ランクは小さい順に、下級、中級、上級、特級、災害級ね」
なんか……聞くからに。
「はた迷惑そうな話ですね」
「だからアタシたちがかりだされて政府が狩ってんじゃないの」
「誰か世間に貢献した人とかいないんですか」
「ああ、肉体干渉系なら一部は偉人に相当数含まれてるはずだわ。魔術師を除き、歴史上の奇跡の類は魔法使いの仕業よ」
それはまた凡人には夢のない話だ。
「そもそも知的に高度で精神バランスが崩れた人間の方が発現しやすいといった理由もあって、世界的に今は魔法使いは抹殺の傾向が強いわ」
思わず、それには納得してしまった自分がいた。
確かに、精神的にタガの外れた人間が下手な能力を持ってしまったら、社会的には危険視されてもおかしくないのだろう。
「あの、」
「何?」
「他に断罪人形を使ってる国ってあるんですか」
梅芳さんは、キョトンとし、そして吹き出した。
ひとしきり腹を抱えて爆笑した彼は(いや、今は彼女かもしれないが)、涙を拭って僕の質問に答えた。

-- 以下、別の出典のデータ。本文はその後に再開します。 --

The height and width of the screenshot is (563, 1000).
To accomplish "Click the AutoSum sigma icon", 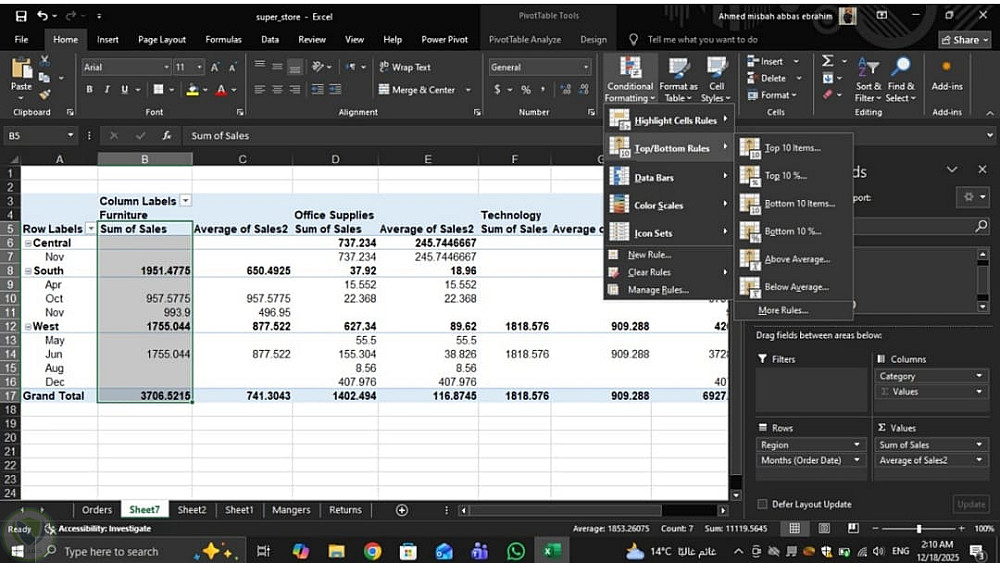I will 828,62.
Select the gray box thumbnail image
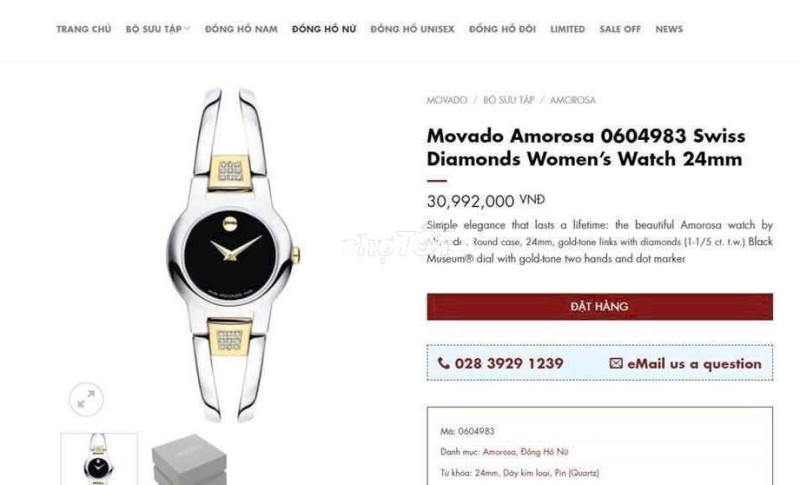This screenshot has width=800, height=485. pyautogui.click(x=189, y=460)
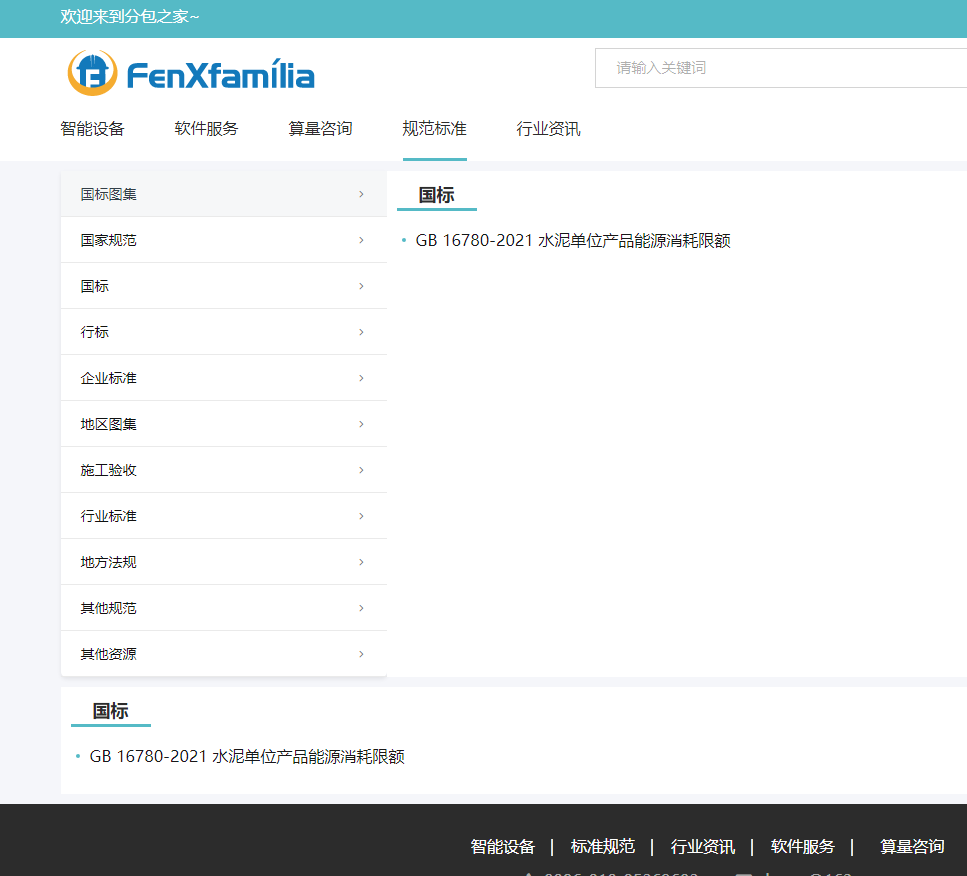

「……あー、笑えたわ。勿論ないに決まってんじゃない、馬鹿ね。魔法使いは大抵先進国に集中しているし、他の国はちまちまスパイやなんやら使って暗殺してるわよお。大体某国にこんな技術が知られたら、あっという間に世界が終わってるわ」
そこまで最終兵器的な代物なのか。
「この国はあくまで試験ケース的に運用してるに過ぎないわ。あくまでも世紀の魔術師、L・グレイナーが抱えられなきゃこんな技術使えっこないんだから」
グレイナー。その名前をついさっき耳にした気がする。
横の少女を眺めると、ベリーは口を開いた。
「私はL・グレイナーの養女になっております、ミスターメグル」
「そうなんだ」
言動がアレだからアンドロイドか何かかと心配していたが、一応この世の人物らしい。
まあ、それに今の日本の科学技術ではここまでのロボは作れないだろうことは分かっているのだけど。
「この娘は、アタシたちと違って特別らしいわよ。全く、アタシのどこが会長のおメガネに叶わなかったというのかしら」
多分、その全てじゃないだろうか。
そう思ったが、かろうじて飲み込んだ。